The Philippines House Committee in Ways and Means has approved a bill that proposes to impose a 12% Value Added Tax (VAT) on digital services provided by local and foreign companies.

Initially proposed back in May, it aims to amend Section 105-A of the National Internal Revenue which will make foreign digital companies like Netflix, Lazada, Spotify, and more, to remit the VAT from the transactions happening on their platform.

The bill will also define these online service providers as  “an entity that provides digital service or goods to a buyer through an online platform for purposes of buying and selling of goods or services or by making transactions for the provision of digital services on behalf of any person.”

Digital service providers are also defined as follows:

  • a third party that acts as a conduit for goods or services offered by a supplier to a buyer and receives commission therefor;
  • a platform provider for promotion that uses the internet to deliver marketing messages to attract buyers;
  • a host of online auctions conducted through the internet, where the seller sells the product or  service to the person who bids the highest price; 
  • a supplier of digital services to a buyer in exchange for a regular subscription fee over the usage of the said product or service; and
  • a supplier of electronic and online services that can be delivered through an information technology infrastructure, such as the internet.

House panel chairman Joey Salceda states that big companies such as Netflix are selling their services in the Philippines, hence they should pay VAT. Although, they don’t have to pay income tax since they are not required to have a domicile in the country.

Salceda clarifies that the bill doesn’t aim to burden small online businesses like Facebook online sellers, and will only impose tax on big companies.

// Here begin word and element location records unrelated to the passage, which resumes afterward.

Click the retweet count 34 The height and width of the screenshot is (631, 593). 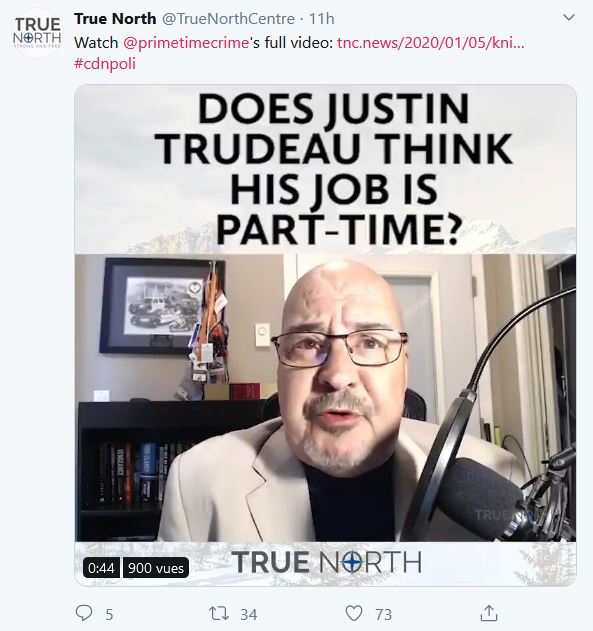tap(249, 615)
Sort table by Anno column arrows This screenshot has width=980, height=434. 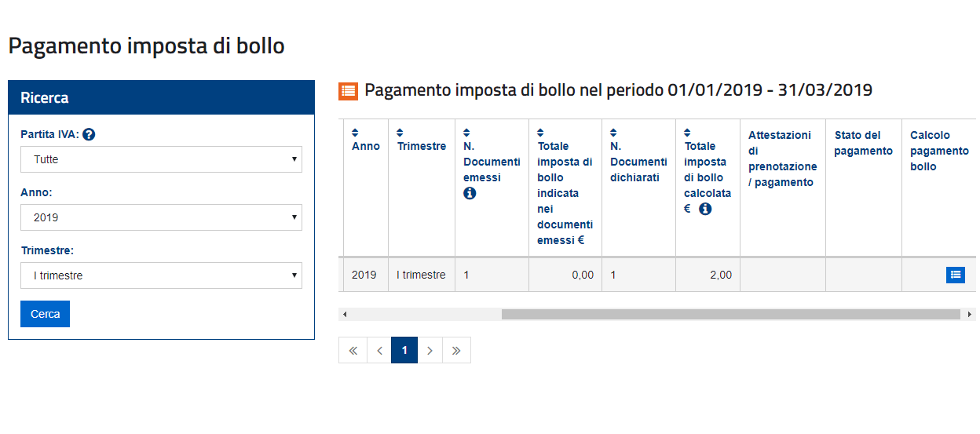point(355,132)
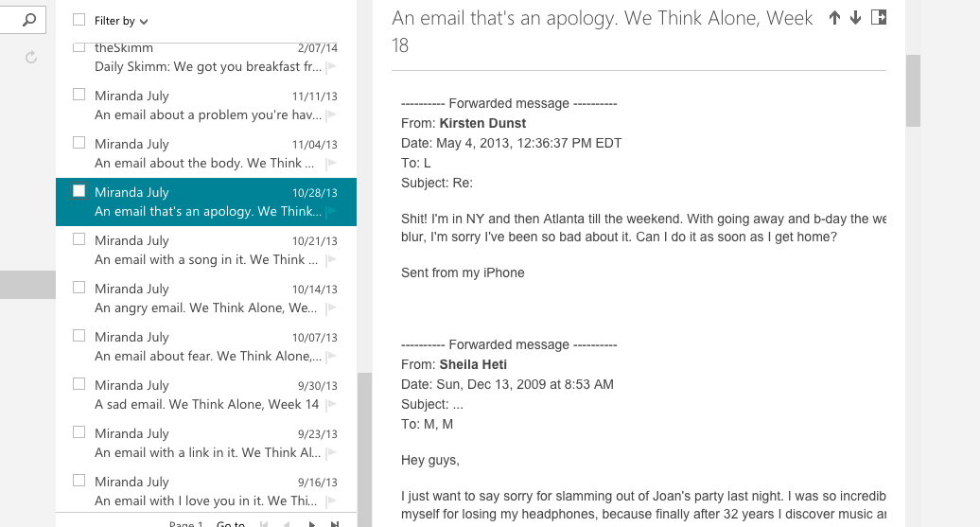The height and width of the screenshot is (527, 980).
Task: Flag the 'An email about the body' message
Action: click(331, 164)
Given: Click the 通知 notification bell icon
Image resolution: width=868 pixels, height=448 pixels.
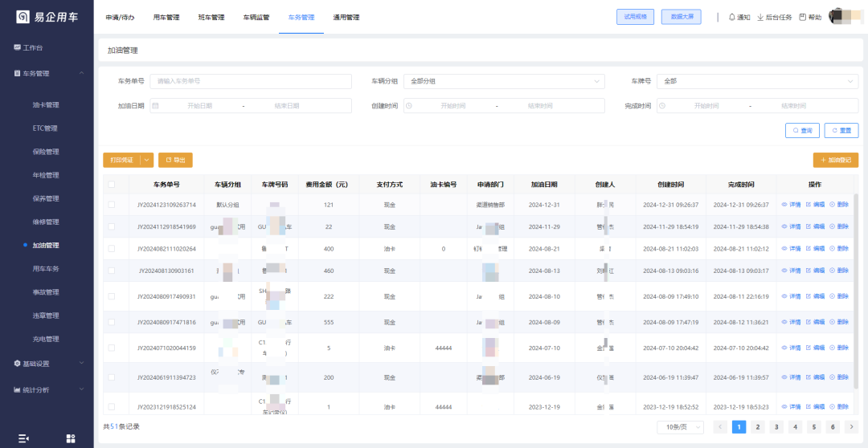Looking at the screenshot, I should click(x=731, y=17).
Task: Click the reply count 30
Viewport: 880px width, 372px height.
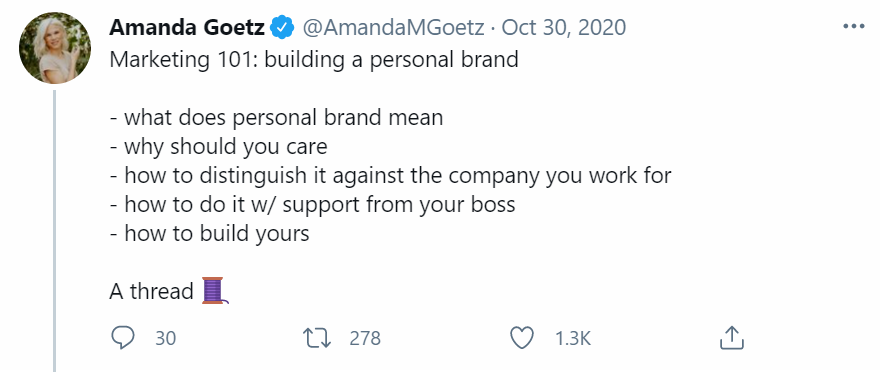Action: pyautogui.click(x=165, y=338)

The regular taxing laws will be applied in this new bill.

This means that a company is exempted from filing VAT if the sales are below Php3 million. Sole proprietors who make Php250,000 and below are also exempted.

Salceda added that, as per the impact studies that they conducted, the new tax bill will “not be felt by the most vulnerable households, will be felt only very mildly by the richest households, but it will certainly generate new revenues for our COVID-19 response,” 

As per Daki Napao, Finance Assistant Secretary, the bill could raise Php10 billion for the government, with Php9 million on them coming from foreign companies that are based here in the Philippines.